Required action:
Tally every line of the listing where the string "computer" is found, and state the total alone.

Extracted records below:

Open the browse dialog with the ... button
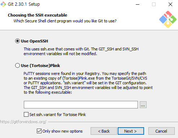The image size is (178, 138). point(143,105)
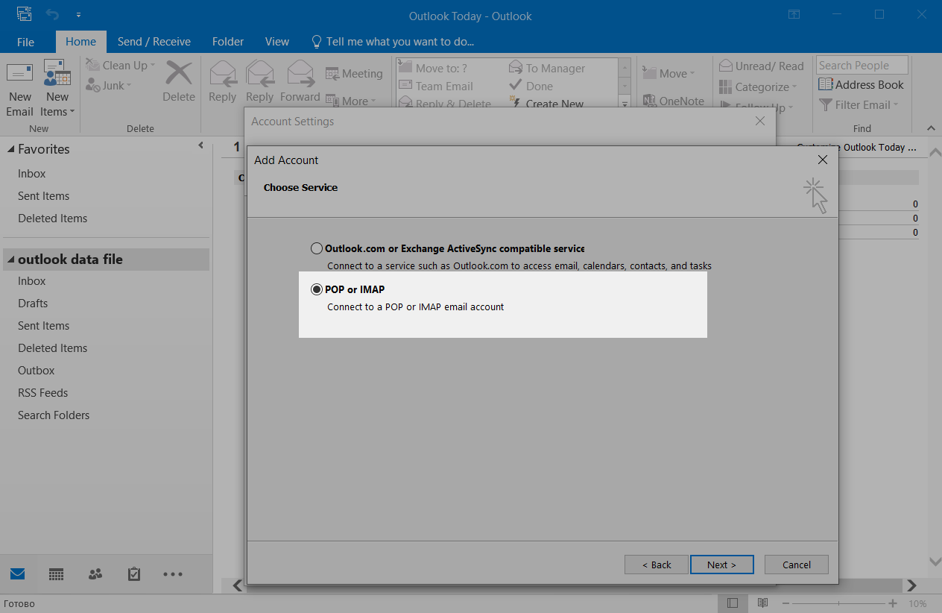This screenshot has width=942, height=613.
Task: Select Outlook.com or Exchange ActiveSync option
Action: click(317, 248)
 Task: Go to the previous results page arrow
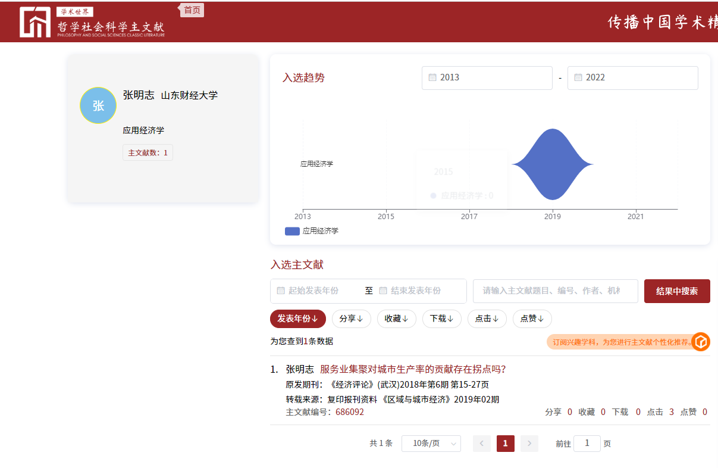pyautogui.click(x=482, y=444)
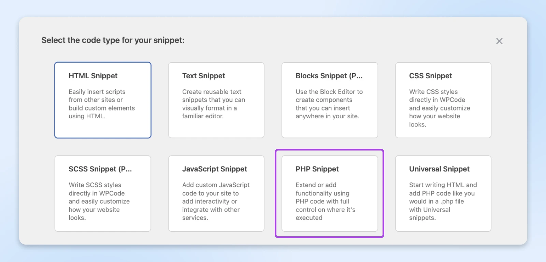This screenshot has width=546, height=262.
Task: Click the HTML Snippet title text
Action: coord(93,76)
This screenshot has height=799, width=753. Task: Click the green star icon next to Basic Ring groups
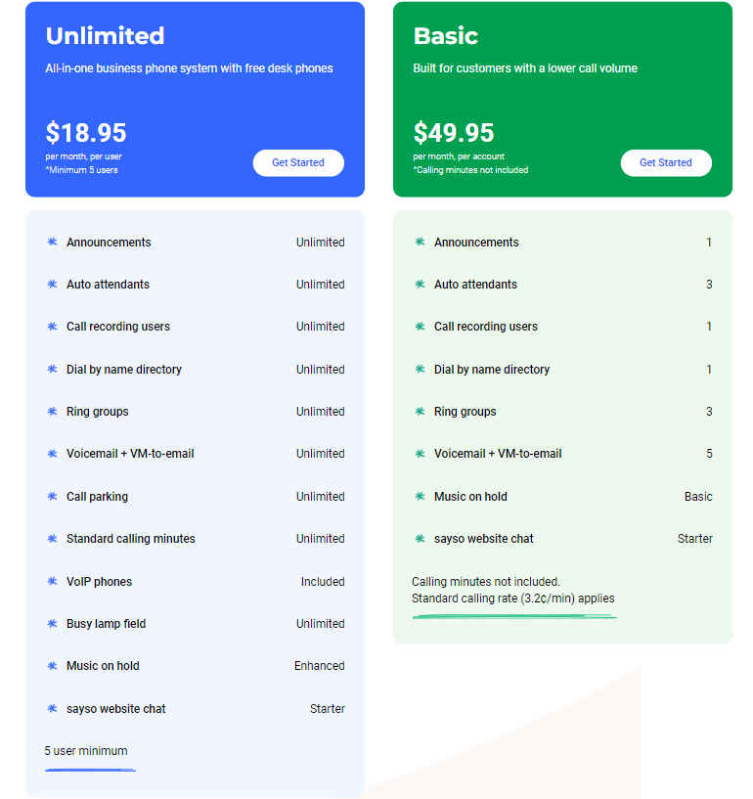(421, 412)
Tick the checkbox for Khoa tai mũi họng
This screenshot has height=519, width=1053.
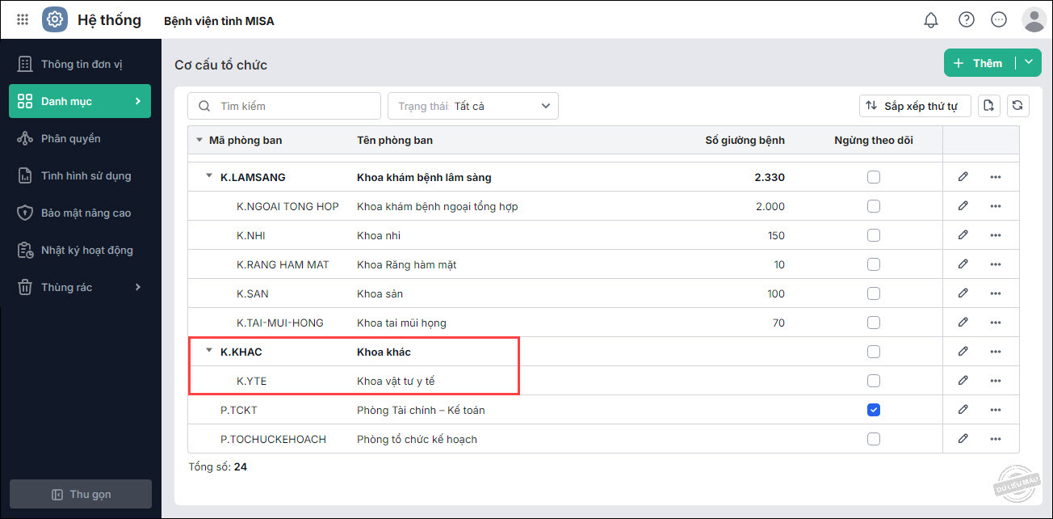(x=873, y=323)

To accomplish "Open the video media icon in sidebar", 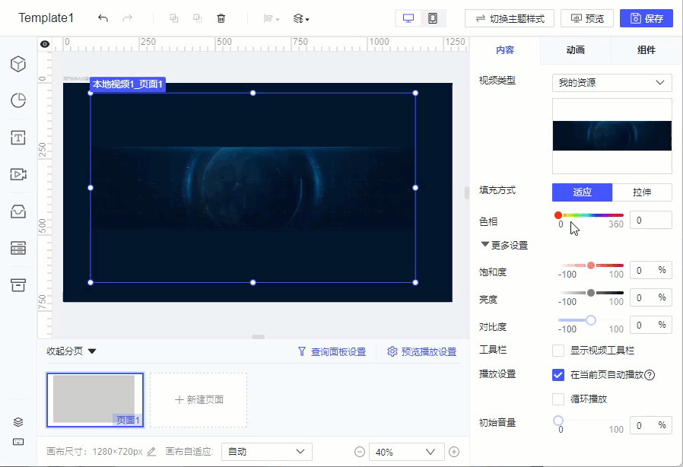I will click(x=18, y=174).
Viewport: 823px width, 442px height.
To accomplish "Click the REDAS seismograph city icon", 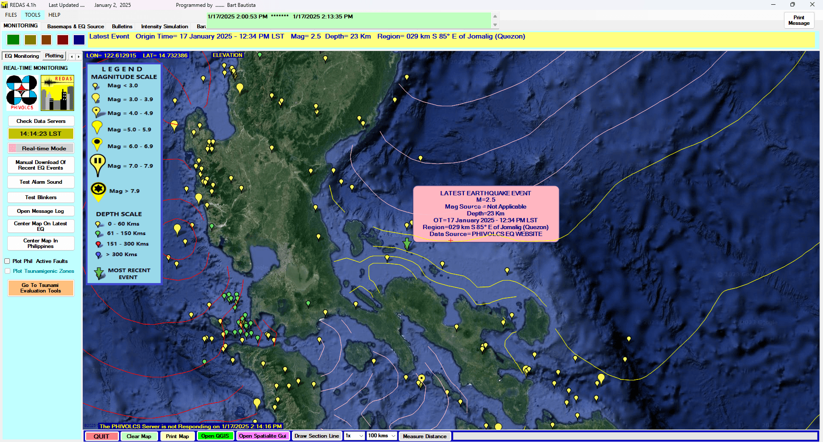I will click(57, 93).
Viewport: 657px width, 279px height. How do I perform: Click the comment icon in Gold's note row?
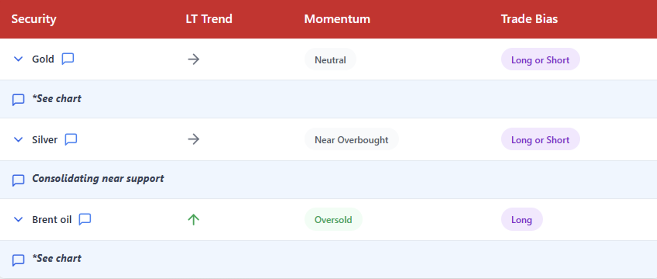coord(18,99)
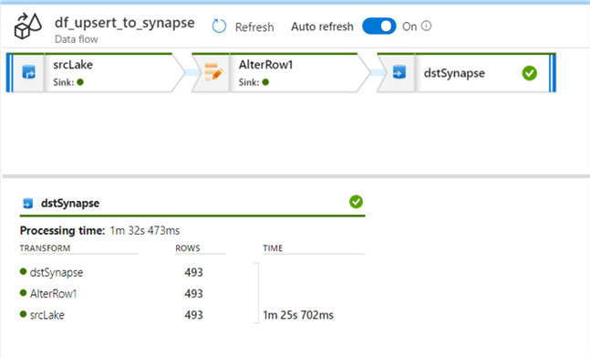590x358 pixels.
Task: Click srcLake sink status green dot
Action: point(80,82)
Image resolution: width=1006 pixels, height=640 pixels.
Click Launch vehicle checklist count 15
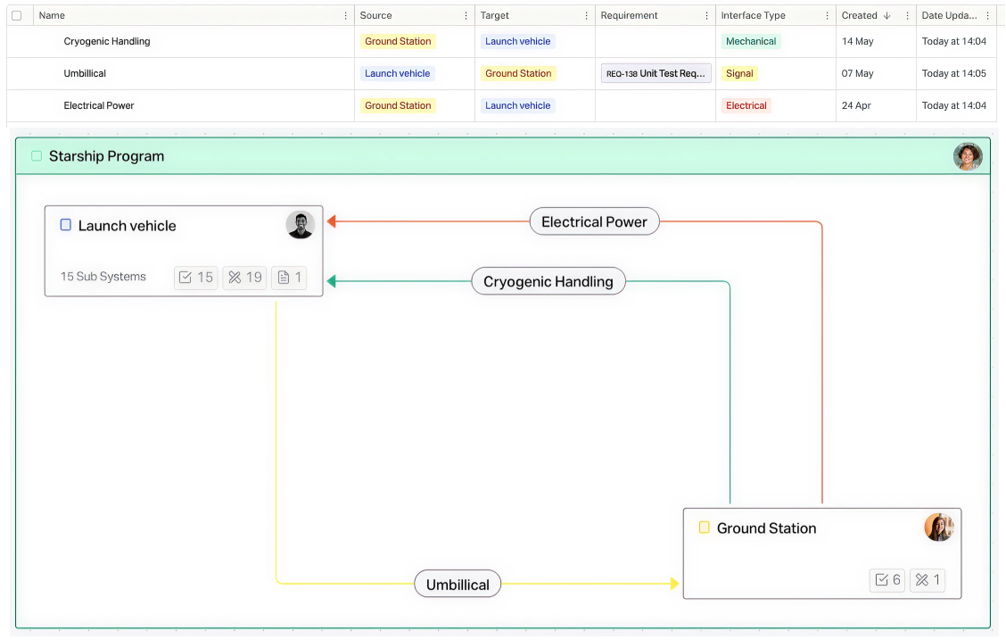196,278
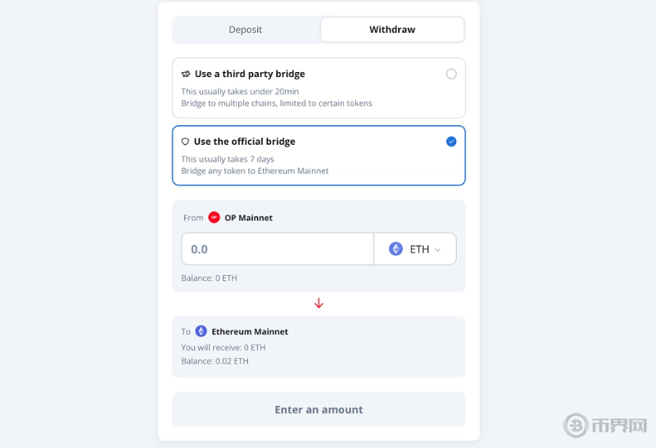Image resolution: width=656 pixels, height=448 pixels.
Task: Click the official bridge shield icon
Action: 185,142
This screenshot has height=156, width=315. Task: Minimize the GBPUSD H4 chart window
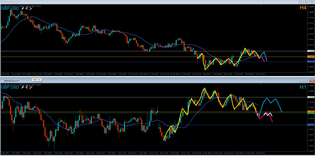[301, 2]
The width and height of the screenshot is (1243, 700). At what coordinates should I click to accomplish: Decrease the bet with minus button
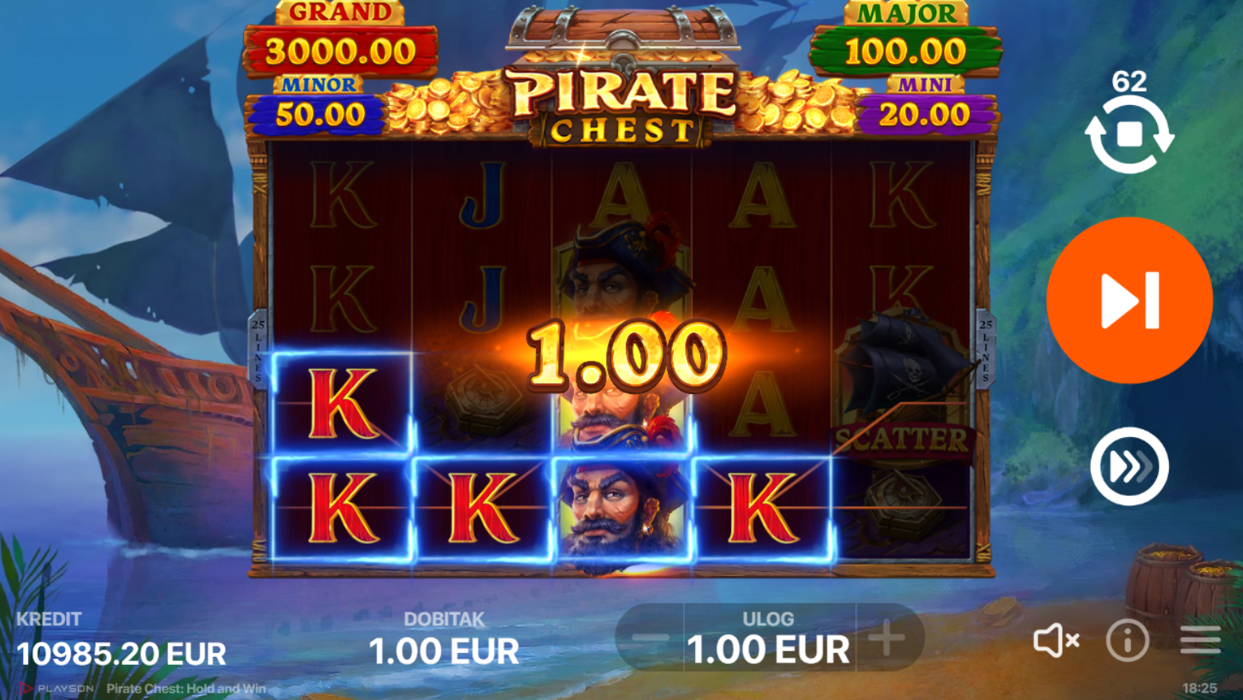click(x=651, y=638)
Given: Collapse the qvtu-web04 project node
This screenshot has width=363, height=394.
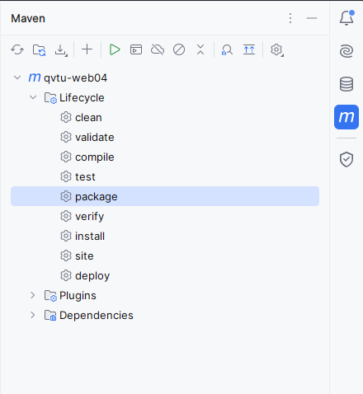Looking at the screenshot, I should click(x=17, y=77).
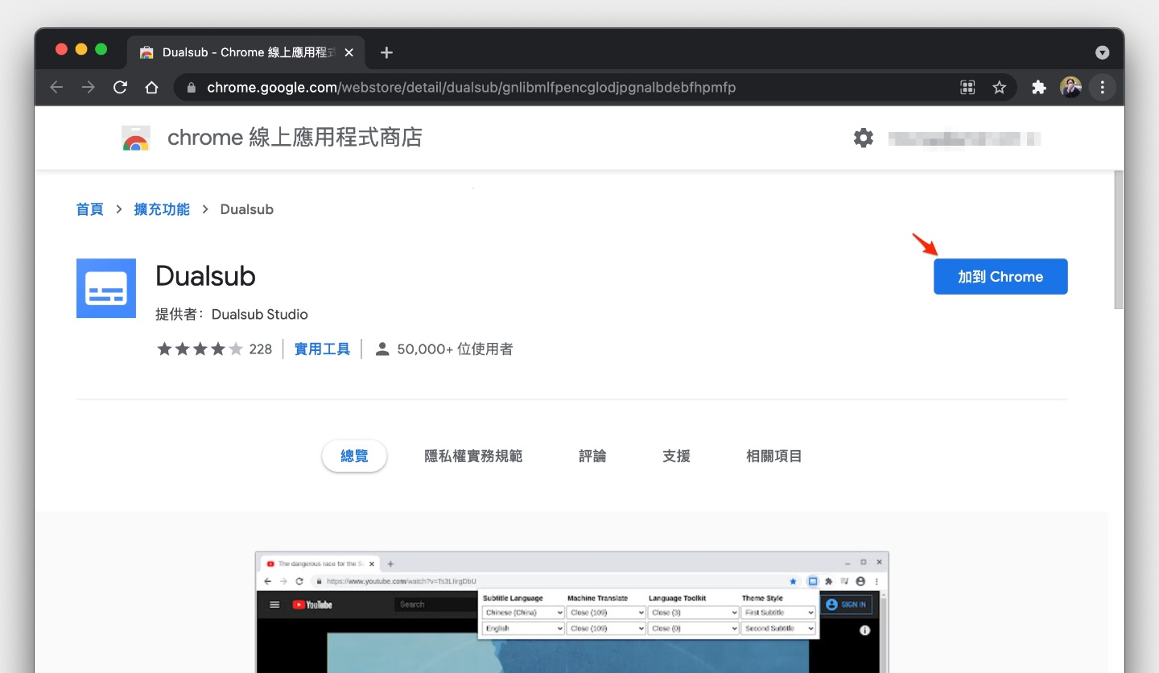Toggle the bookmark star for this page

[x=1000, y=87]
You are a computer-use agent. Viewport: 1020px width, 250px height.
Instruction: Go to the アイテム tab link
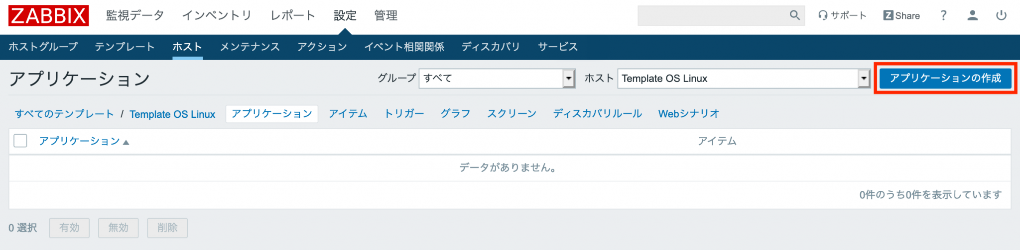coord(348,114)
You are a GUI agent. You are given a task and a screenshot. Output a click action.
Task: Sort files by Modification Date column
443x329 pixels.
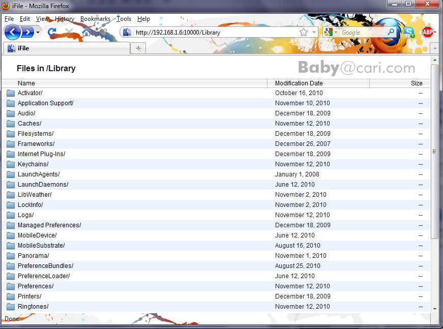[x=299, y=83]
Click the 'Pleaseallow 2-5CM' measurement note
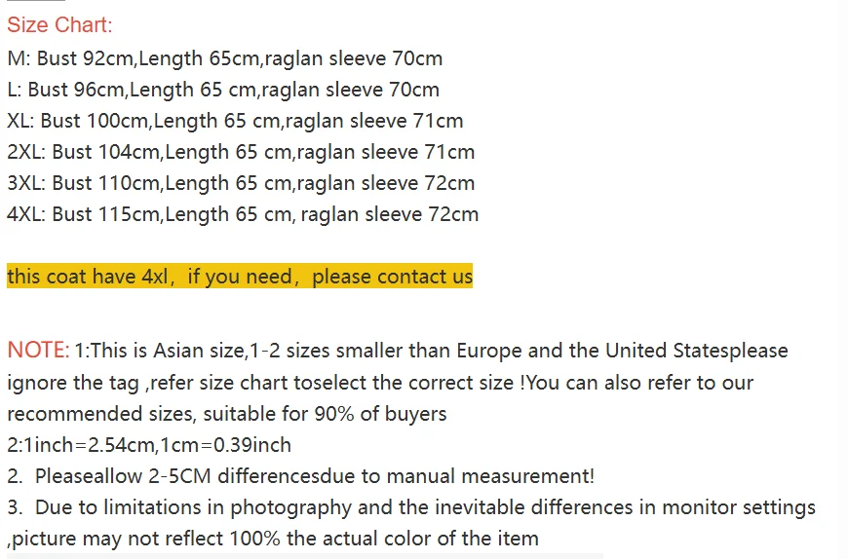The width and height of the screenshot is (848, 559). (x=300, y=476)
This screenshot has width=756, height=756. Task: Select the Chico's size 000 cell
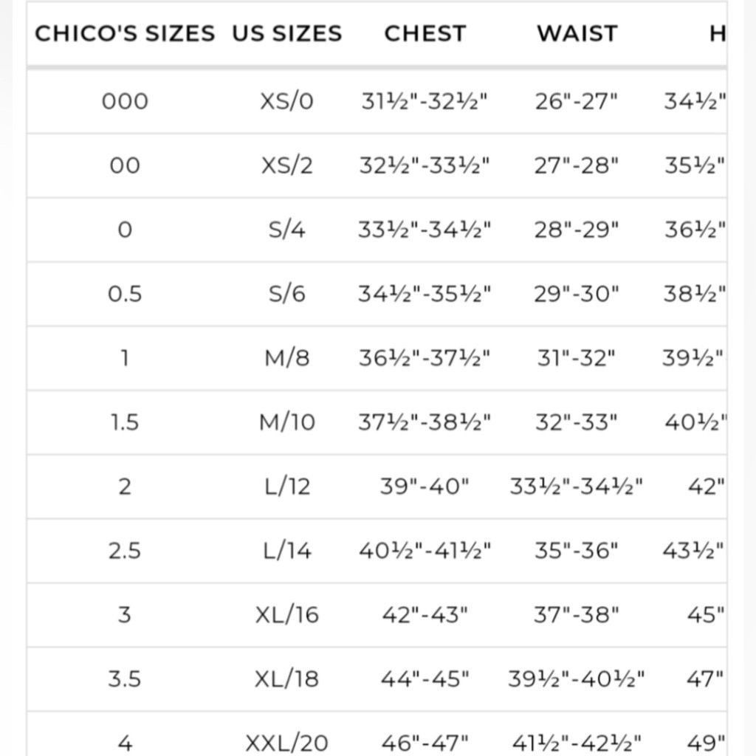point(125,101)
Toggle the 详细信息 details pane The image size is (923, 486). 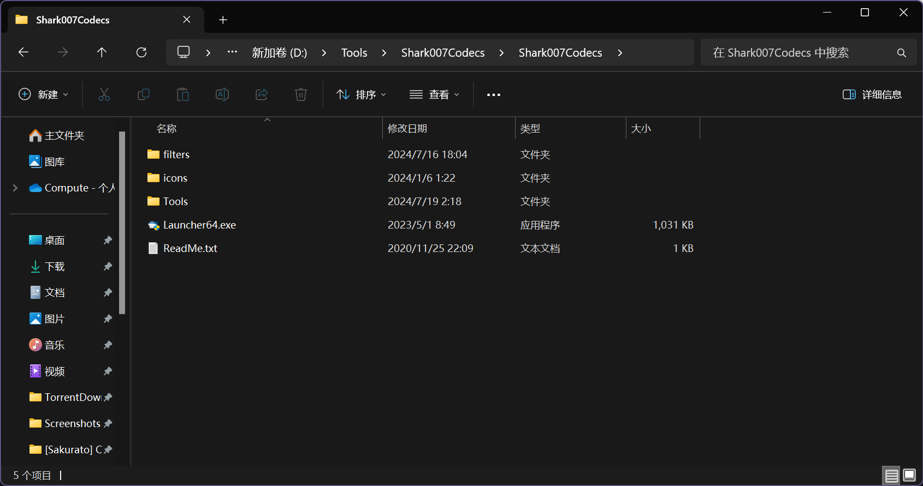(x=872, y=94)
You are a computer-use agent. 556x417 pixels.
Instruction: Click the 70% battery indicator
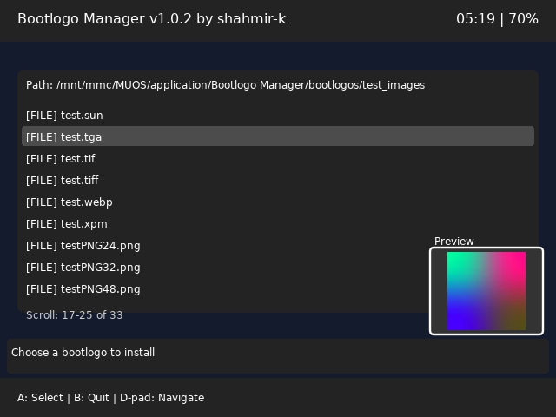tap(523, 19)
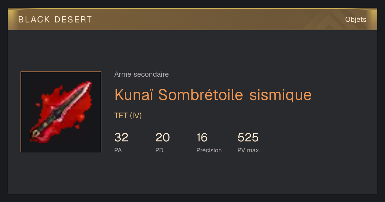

End of Extracted records.

Problem solution:
2